250, 500, 1,000? How many calories should you consume to build quality muscle and get stronger?

Replies

  • jdog022 wrote: »
    Are all these threads you create questions you have or are you just interested in creating debates so that you can give your opinions? Serious question

    Just interested in hearing people’s opinions, and how they go about different topics. I’ve done nothing but encourage on my threads, people get bent outta shape when someone has a strong opinion about a certain subject.
  • Depends how much fat you want to gain at the same time.

    Exactly, I’m asking. How would you go about it? Just eat as much as possible and not worry about fat gain, or try an monitor it and gain weight and strength slowly?
  • jdog022
    jdog022 Posts: 693 Member
    edited February 2019
    Depends how much fat you want to gain at the same time.

    Exactly, I’m asking. How would you go about it? Just eat as much as possible and not worry about fat gain, or try an monitor it and gain weight and strength slowly?

    I eat +250 cals above maintenance with the goal of .5 ibs per week. +200 when I stall. The standard lean bulk
  • sardelsa
    sardelsa Posts: 9,812 Member
    It depends on your goals, age, sex, how advanced you are, how close you are to your muscular potential etc.

    Some people like to take it really slow and keep fat gain at bay, some people want more size right away and are willing to accept more fat gain. I wouldn't recommend gaining too fast to the point where muscle gain becomes so suboptimal and bodyfat becomes unhealthy of course.
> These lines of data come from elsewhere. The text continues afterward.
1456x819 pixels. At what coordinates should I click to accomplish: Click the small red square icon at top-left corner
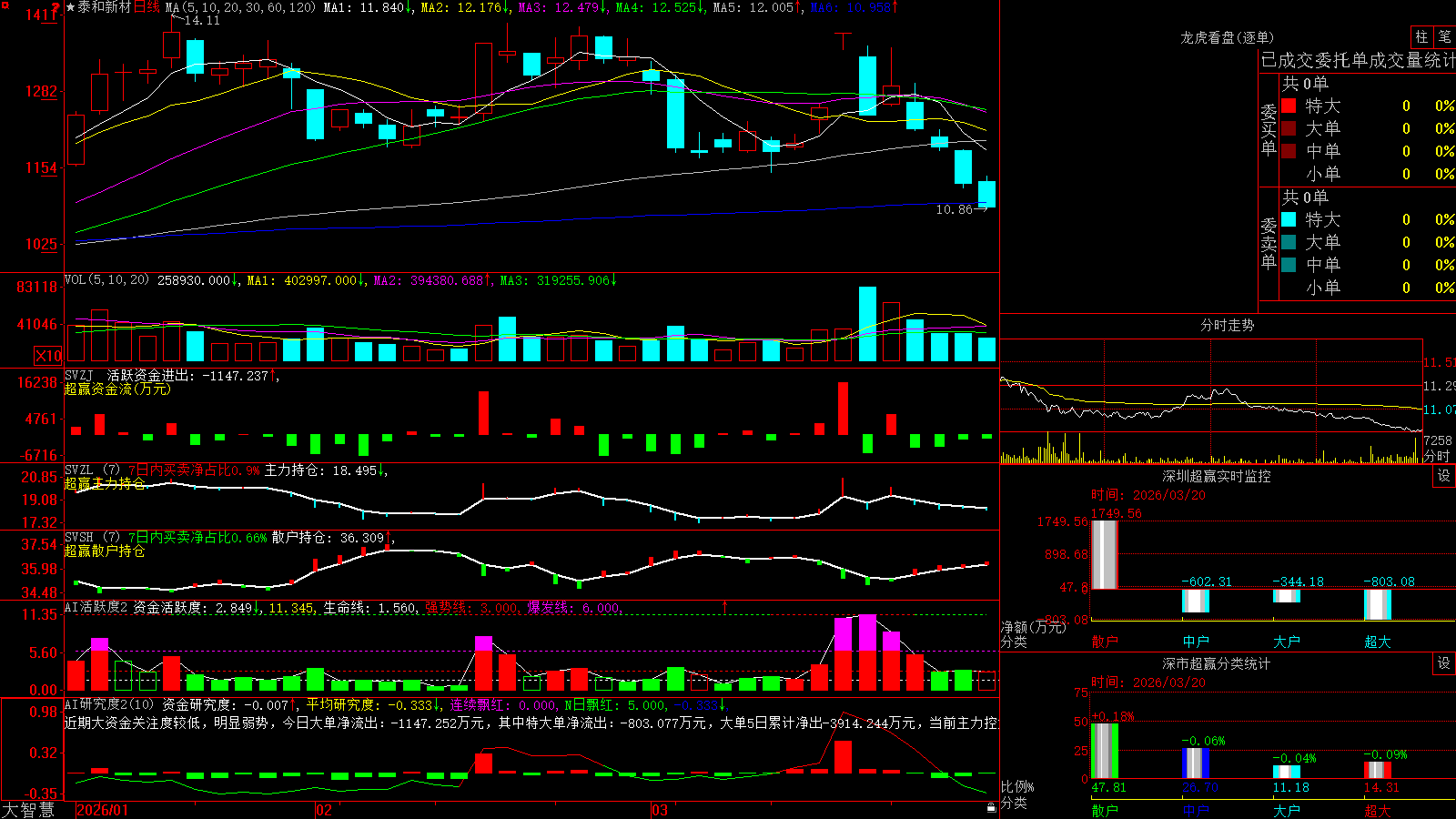pos(4,4)
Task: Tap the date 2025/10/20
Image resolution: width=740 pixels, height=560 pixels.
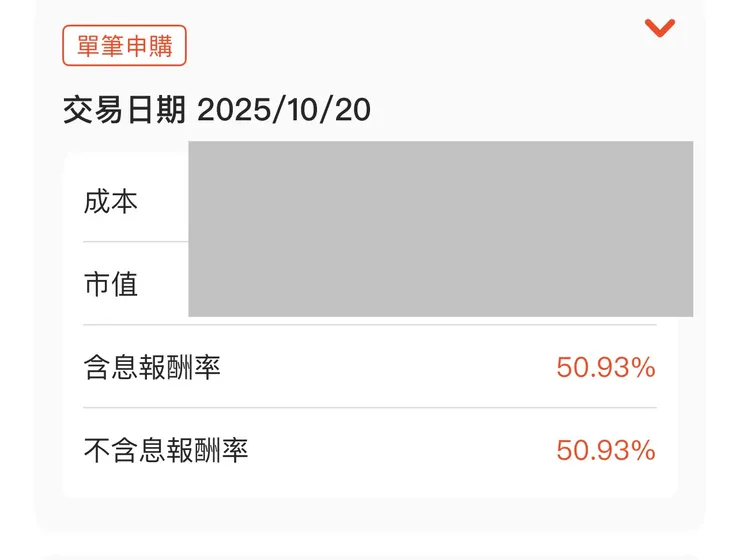Action: point(284,109)
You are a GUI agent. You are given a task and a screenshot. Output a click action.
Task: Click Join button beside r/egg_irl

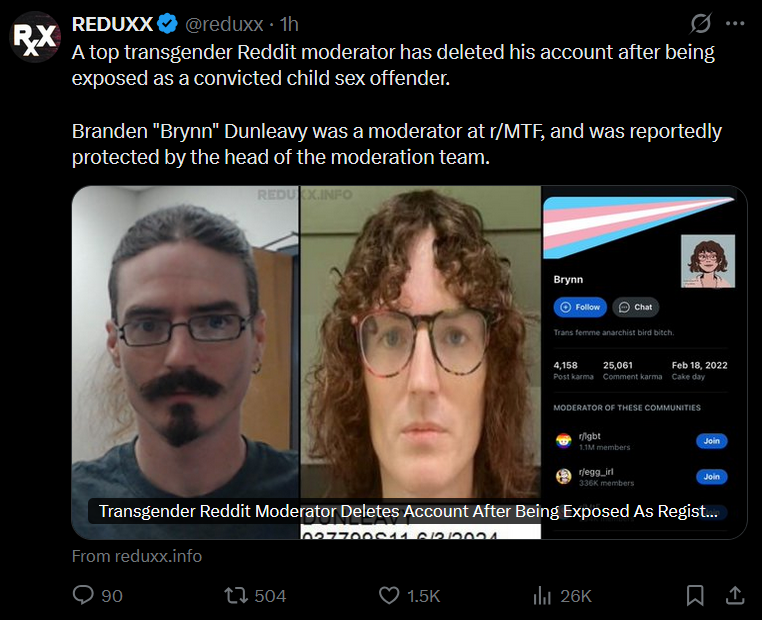[711, 477]
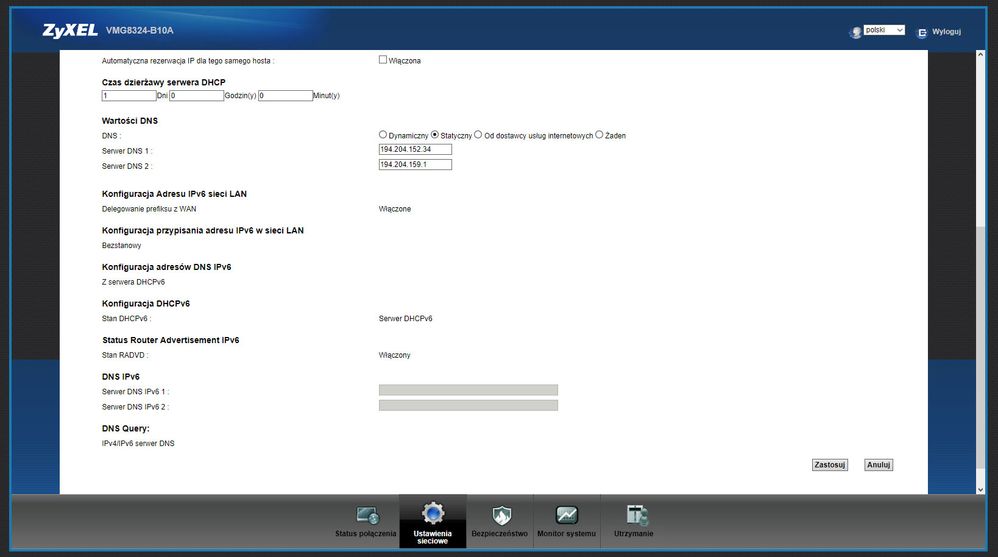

    I am a female, beginner-intermediate and I like gaining 2lbs per month, so about 250cal surplus. It is a bit high but I've tried less and it was too slow for me. I only have a short time to bulk I need to get in as much as I can.

    I do find some people can be a little too scared of fat gain that they take the surplus so slow or they cut when they lose a hint of definition, I find they really set themselves back and don't get the results they want and spin their wheels. On the other hand there are people that gain way too fast, too much fat very little muscle, have a hard time getting back and also fall short. The key is finding that sweet spot.
  • Tammyrae99
    Tammyrae99 Posts: 29 Member
    Slight. It isn't a race and that cardio is gonna kill u when it's time to cut
  • magnusthenerd
    magnusthenerd Posts: 1,207 Member
    A calorie surplus seems facilitative of gaining, not causative. I don't know of any study that shows there is any faster muscle gains from using a 1,000 calorie / day surplus.
  • Chieflrg
    Chieflrg Posts: 9,097 Member
    First I would be concerned if a person was sensitive or resistant to training.

    I would flag what their body composition is currently as well as if they were geared.

    You might want to define "quality muscle" and "get stronger". There is a very wide range there.
  • sijomial
    sijomial Posts: 19,809 Member
    Eric Helm's view is that diet is permissive and you can't force feed muscle growth, a bigger surplus relative to an individual's potential rate of adding muscle just adds more fat but doesn't add more muscle compared to a more modest surplus.

    With my age and length of time training to achieve "adding quality (?) muscle and get stronger" my surplus of choice would be zero. Another factor for me is that for my main sport being heavier is a performance disadvantage. 40 years ago it would have been a very different story when I could add muscle very quickly and easily, eat big to get big would have made sense then.